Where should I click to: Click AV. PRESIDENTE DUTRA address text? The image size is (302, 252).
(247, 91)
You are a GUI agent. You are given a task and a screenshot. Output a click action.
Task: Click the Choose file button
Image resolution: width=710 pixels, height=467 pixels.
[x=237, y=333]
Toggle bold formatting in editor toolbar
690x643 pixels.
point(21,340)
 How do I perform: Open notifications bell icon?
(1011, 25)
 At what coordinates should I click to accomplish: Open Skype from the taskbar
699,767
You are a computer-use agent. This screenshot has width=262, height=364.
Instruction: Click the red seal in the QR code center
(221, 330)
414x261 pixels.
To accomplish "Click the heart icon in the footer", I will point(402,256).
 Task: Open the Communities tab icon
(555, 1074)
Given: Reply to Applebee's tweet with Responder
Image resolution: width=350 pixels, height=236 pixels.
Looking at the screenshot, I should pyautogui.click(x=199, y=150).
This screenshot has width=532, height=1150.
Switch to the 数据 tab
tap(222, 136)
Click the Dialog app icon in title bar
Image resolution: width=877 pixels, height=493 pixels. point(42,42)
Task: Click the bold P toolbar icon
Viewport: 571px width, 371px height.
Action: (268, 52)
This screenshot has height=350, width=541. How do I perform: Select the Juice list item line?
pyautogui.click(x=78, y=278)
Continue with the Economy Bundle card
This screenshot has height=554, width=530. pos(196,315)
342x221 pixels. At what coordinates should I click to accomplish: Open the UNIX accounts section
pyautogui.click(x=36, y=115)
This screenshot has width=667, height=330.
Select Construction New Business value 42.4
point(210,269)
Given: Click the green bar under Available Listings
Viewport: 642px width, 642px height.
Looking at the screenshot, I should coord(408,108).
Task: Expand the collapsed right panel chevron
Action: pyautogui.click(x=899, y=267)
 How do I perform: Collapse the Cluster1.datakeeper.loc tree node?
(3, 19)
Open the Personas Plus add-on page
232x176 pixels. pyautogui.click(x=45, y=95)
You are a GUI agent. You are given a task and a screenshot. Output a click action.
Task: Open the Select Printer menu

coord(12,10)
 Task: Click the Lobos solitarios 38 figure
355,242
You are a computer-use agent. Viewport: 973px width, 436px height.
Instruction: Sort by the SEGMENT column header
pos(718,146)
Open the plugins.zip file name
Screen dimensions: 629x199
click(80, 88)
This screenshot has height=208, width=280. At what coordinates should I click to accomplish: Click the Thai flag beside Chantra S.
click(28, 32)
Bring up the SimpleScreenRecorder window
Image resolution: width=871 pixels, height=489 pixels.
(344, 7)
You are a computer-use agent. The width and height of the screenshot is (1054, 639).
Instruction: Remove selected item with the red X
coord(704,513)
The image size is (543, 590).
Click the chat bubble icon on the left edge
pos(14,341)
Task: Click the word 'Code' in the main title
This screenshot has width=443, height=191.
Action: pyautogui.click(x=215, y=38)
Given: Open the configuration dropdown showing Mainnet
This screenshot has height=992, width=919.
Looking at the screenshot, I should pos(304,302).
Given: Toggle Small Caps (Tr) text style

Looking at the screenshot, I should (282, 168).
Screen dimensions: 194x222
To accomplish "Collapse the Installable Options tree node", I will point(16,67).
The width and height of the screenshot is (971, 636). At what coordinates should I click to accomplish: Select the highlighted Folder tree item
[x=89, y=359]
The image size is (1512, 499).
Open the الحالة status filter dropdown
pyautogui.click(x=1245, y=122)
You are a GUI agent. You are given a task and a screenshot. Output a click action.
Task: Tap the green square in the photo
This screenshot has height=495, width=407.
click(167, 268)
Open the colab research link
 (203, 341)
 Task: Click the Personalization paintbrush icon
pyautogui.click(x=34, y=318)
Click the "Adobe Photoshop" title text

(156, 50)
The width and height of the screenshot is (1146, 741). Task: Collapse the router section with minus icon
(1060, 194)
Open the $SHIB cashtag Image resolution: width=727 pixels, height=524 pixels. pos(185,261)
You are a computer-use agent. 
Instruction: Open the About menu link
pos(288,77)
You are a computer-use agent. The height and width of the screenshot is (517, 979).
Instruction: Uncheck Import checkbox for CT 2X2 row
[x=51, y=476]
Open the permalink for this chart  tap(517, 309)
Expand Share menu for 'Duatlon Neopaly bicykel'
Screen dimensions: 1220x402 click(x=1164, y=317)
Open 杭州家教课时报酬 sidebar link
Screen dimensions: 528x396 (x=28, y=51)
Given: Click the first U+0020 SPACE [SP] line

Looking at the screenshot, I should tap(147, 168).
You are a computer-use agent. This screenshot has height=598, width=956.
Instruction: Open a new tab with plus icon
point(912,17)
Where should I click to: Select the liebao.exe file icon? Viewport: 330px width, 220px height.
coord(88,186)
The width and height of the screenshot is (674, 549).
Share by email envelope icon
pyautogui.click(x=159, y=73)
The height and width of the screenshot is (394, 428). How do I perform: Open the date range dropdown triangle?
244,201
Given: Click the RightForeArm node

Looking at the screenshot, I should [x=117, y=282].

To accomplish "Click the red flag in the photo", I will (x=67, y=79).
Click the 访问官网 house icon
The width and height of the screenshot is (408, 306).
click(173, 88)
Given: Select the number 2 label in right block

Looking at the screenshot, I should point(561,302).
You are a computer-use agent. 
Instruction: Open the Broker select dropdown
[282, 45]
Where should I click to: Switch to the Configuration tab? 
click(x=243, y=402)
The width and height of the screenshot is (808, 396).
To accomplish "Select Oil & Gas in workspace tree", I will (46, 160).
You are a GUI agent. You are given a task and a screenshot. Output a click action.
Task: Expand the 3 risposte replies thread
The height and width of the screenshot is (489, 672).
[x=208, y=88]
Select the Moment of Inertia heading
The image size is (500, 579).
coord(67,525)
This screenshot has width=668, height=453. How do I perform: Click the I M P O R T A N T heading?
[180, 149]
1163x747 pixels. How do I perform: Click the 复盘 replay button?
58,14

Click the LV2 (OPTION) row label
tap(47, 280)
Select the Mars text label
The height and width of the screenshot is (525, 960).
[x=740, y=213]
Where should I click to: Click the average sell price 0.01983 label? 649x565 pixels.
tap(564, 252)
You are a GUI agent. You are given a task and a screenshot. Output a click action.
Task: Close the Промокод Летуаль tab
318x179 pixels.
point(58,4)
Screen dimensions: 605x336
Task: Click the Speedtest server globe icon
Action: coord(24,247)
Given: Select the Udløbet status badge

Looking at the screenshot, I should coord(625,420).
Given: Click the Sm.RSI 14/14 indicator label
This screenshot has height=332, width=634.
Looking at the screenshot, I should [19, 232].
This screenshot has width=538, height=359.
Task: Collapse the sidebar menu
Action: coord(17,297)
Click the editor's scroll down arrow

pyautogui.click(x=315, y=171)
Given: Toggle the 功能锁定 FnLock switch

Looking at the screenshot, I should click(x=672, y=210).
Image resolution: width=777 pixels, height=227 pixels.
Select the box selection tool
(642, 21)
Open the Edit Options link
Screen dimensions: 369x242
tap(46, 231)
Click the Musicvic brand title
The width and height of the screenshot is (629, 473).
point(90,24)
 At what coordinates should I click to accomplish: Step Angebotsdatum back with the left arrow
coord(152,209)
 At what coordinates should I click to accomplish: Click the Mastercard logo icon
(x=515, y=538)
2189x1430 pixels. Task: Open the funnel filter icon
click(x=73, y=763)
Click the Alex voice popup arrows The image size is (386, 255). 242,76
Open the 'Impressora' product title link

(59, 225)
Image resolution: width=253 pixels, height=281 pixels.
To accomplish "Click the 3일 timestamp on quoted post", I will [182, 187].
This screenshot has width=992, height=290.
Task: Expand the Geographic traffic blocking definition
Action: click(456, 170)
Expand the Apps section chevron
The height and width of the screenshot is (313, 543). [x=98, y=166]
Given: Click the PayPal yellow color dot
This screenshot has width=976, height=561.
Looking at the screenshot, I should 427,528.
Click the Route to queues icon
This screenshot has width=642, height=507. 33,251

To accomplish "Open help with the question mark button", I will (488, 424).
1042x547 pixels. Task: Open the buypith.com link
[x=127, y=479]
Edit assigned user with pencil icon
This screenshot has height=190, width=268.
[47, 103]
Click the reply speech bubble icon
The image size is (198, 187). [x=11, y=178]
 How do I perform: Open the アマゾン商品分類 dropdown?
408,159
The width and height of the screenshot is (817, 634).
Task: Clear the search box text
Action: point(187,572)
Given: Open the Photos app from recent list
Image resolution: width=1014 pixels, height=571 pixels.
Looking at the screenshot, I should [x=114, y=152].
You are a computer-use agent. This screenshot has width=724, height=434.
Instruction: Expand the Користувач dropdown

______________________________

_Work instruction_
Return only the lines between the one holding "Task: Open the Communities tab icon" and the one holding "Task: Click the bold P toolbar icon", inclusive, exactly as they appear above.

_Solved problem_
 Task: Open the Communities tab icon
(555, 1074)
Given: Reply to Applebee's tweet with Responder
Image resolution: width=350 pixels, height=236 pixels.
Looking at the screenshot, I should pyautogui.click(x=199, y=150).
This screenshot has width=532, height=1150.
Switch to the 数据 tab
tap(222, 136)
Click the Dialog app icon in title bar
Image resolution: width=877 pixels, height=493 pixels. point(42,42)
Task: Click the bold P toolbar icon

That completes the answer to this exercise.